(GOAL):
Put the rows from the start of the records through the line containing "pyautogui.click(x=745, y=250)" into a two-column CSV with the headers instruction and action, one line per row. Place each row's text and its answer in a single quoted field each, with line breaks replaced by spaces.

(ITEMS):
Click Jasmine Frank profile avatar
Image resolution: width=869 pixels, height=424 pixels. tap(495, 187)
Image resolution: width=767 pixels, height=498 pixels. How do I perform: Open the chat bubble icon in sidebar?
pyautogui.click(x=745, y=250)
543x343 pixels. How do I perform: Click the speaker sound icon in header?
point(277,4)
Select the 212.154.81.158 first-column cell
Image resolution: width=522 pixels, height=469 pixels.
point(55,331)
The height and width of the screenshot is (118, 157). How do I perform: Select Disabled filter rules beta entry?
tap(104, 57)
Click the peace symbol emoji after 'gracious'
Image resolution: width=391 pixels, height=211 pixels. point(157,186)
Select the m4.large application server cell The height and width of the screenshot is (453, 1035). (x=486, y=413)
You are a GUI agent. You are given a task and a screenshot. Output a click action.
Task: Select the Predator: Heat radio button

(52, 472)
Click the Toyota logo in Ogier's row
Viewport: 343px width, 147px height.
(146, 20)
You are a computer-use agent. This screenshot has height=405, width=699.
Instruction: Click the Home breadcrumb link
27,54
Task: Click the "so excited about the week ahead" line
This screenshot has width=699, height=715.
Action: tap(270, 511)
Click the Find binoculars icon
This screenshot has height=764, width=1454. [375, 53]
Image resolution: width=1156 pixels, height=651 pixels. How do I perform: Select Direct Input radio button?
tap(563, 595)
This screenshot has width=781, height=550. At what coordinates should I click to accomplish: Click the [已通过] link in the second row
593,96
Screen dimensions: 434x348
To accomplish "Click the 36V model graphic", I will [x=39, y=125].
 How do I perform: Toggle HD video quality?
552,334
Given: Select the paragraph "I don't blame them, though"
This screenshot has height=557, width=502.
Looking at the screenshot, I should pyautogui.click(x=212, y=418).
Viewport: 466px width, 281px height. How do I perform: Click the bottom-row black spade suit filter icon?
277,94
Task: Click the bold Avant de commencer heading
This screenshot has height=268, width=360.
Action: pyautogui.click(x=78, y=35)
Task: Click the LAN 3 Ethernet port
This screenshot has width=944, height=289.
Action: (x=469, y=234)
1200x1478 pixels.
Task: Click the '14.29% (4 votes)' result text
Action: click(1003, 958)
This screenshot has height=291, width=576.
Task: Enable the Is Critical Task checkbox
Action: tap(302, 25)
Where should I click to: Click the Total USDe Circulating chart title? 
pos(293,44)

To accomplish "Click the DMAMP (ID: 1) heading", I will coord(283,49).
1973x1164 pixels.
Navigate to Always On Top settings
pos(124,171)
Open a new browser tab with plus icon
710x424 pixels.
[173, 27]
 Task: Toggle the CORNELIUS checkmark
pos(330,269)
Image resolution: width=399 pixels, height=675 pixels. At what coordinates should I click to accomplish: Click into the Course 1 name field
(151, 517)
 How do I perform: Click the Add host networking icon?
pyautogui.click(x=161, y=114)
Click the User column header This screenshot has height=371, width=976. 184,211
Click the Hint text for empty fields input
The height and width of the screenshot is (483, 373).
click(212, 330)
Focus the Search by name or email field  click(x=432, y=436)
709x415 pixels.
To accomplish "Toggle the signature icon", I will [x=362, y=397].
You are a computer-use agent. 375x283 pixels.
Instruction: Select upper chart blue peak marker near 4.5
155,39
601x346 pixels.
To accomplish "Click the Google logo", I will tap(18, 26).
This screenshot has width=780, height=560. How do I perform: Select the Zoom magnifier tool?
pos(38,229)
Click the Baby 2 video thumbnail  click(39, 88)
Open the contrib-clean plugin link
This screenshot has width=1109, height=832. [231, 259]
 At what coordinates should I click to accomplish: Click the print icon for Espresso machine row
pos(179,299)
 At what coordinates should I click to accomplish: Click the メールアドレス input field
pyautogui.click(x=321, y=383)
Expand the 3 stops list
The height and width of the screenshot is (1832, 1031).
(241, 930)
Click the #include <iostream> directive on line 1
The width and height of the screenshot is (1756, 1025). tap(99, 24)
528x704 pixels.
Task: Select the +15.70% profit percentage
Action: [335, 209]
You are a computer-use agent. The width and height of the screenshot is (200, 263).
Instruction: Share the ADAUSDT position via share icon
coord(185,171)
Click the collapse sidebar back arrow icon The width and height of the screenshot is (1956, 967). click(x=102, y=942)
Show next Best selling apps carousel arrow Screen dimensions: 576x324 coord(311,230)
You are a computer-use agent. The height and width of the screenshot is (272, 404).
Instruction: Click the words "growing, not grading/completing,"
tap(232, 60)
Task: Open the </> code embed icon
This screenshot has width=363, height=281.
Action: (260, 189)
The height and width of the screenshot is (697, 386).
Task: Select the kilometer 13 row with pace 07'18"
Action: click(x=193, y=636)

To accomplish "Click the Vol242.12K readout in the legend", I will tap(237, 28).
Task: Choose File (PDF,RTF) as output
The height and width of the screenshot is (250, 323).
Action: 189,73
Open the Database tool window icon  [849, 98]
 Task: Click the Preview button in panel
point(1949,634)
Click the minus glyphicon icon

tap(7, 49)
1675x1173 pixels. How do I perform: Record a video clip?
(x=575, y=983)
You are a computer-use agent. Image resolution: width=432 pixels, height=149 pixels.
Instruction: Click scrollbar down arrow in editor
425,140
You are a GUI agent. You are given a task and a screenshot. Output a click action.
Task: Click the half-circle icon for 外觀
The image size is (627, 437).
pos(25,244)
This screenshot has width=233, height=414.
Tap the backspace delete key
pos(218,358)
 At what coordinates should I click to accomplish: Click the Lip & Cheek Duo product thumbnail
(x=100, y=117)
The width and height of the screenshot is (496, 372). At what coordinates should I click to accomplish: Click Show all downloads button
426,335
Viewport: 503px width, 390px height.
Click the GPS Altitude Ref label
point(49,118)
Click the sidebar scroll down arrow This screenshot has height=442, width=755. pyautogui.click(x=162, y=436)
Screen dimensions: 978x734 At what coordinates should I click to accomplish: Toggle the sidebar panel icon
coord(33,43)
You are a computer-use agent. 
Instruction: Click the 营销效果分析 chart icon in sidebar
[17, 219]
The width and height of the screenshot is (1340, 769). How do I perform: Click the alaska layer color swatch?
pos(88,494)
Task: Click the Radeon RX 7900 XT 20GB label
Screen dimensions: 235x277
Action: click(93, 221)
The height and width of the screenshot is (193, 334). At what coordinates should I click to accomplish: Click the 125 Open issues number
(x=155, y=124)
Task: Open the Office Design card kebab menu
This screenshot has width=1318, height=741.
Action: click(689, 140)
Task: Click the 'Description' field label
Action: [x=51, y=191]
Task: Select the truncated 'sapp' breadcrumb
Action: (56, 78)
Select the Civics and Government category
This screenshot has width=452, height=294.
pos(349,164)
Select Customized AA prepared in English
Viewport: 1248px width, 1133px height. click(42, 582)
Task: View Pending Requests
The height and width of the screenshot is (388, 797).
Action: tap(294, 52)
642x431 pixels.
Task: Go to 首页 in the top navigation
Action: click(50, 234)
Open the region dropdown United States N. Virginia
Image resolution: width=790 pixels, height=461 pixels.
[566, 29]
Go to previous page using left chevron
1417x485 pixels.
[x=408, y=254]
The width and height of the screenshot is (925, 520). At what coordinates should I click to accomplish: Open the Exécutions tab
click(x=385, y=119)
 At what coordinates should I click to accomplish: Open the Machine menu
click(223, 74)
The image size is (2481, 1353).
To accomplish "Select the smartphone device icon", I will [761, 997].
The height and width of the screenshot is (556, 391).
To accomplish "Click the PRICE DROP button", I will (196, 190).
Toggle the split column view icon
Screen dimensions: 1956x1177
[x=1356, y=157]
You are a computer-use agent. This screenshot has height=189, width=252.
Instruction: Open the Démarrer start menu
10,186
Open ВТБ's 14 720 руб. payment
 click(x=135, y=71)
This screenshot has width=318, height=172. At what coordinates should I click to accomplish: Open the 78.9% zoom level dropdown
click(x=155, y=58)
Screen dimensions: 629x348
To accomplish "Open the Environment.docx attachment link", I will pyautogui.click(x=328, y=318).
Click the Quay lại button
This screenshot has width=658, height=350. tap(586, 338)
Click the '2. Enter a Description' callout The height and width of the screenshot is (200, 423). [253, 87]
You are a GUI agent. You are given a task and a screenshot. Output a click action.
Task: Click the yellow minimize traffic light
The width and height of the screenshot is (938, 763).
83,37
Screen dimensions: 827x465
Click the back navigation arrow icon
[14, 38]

(ANSWER):
instruction,action
"Click Jasmine Frank profile avatar","Image resolution: width=869 pixels, height=424 pixels. tap(495, 187)"
"Image resolution: width=767 pixels, height=498 pixels. How do I perform: Open the chat bubble icon in sidebar?","pyautogui.click(x=745, y=250)"